Security vulnerabilities can lead to some rather unpleasant uses by third parties with a nefarious agenda. Though some of these vulnerabilities are usually patched within weeks, others take much longer. Intel has just unveiled a patch for a flaw in its chips that dates back nearly a decade.
In an advisory published May 1, the company calls this an "escalation of privilege vulnerability", giving it a "critical" security rating. Products affected by it are Intel's manageability firmware versions 6.x, 7.x, 8.x, 9.x, 10.x, 11.0, 11.5, and 11.6, made for the firm's Active Management Technology, Intel Small Business Technology, as well as Intel Standard Manageability solutions. The versions before 6 and after 11.6 are not impacted, the chip maker goes on to say.

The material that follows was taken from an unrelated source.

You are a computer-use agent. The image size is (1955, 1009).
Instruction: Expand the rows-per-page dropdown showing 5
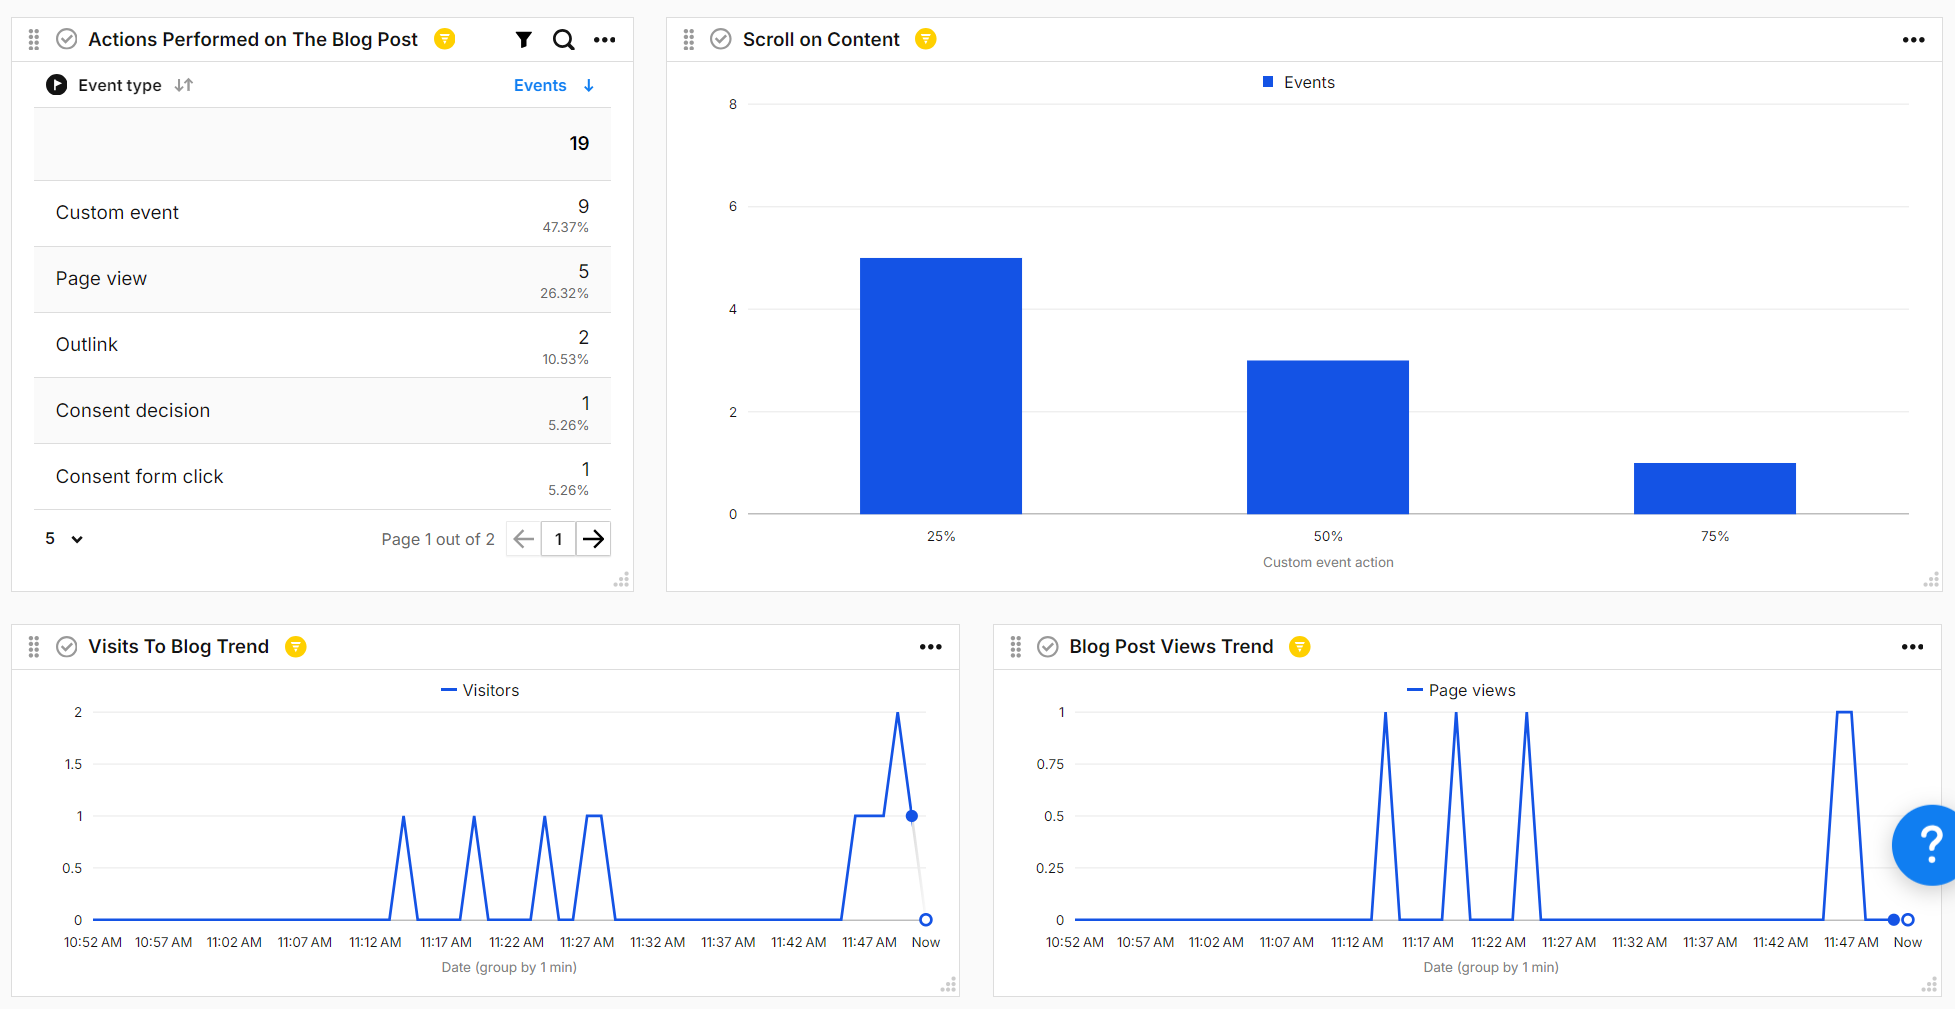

Intel has stated that in order for an attacker to gain control of the features provided by AMT, ISM, and Small Business Technology, he or she could take one of these routes:
- An unprivileged network attacker could gain system privileges to provisioned Intel manageability SKUs: Intel® Active Management Technology (AMT) and Intel® Standard Manageability (ISM).
CVSSv3 9.8 Critical /AV:N/AC:L/PR:N/UI:N/S:U/C:H/I:H/A:H
- An unprivileged local attacker could provision manageability features gaining unprivileged network or local system privileges on Intel manageability SKUs: Intel® Active Management Technology (AMT), Intel® Standard Manageability (ISM), and Intel® Small Business Technology (SBT).
CVSSv3 8.4 High /AV:L/AC:L/PR:N/UI:N/S:U/C:H/I:H/A:H
Although SemiAccurate claims the vulnerability affects all chips from the firm's Nehalem processor architecture, launched in November 2008, all the way to current-generation Kaby Lake processors, Intel has stated that this flaw "does not exist on Intel-based consumer PCs".
In order to determine if you are affected, the chip maker recommends you check out this document, to see if you have an AMT, ISM or SBT-capable system. To discover if you are running an impacted version of the firmware, check this guide.